The new statute, Virginia Code § 40.1-28.7:5, applies to social media accounts of current and prospective employees, and adds state and local governments to the broad definition of private employers under Code § 40.1-2.
Although the law says an employer can’t refuse to hire a job applicant “for exercising his rights” under the statute, it does not prohibit an employer from viewing information about a current or prospective employee that is “publicly available.”
House Bill 2081, signed on March 23, law defines a “social media account” as a “personal account with an electronic medium or service where users may create, share or view user-generated content,” including videos, photographs, blogs, podcasts, messages, emails or website profiles or locations.
The law draws a line between an employee’s personal social media account and accounts linked to the employer. The statute prohibits employers from requiring an employee to disclose a user name and password to a personal account, or requiring that another employee, supervisor or an administrator be added to the list of contacts for the employee’s account.
However, an employer may maintain access to job-related online content, as the statute excludes from the definition of “social medial accounts” accounts opened by an employee at the employer’s request; accounts provided to an employee by an employer, such as the employee’s email account or a proprietary software account; and accounts set up by an employee on behalf of an employer.
The statute also protects an employer’s right to access an account set up by an employee to impersonate an employer through the use of the employer’s name, logos or trademarks.

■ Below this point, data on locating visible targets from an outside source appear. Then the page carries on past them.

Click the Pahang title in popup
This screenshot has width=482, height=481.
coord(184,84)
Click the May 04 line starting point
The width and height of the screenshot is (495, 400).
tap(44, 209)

Some employers, including law firms, may provide smartphones, laptop computers, or other electronic devices for their employees’ use. If an employer inadvertently receives an employee’s username and password to, or other login information for, an employee’s account, through a device provided by the employer or a network monitoring program used by the employer, the employer won’t be liable for having that information, but “shall not use the information to gain access to an employee’s social media account.”
An employer is prohibited from taking action against an employee or threatening discipline or discharge of an employee who exercises her rights under the statute.
The new law explicitly says that nothing in the statute “affects an employer’s existing rights” to request an employee to share a username or password for a social media account that is “reasonably believed to be relevant to a formal investigation or related proceedings” involving allegations of an employee’s violation of federal, state or local laws or of the employer’s written policies. A username or password provided in this context is to be used only for the purpose of the formal investigation or related proceeding.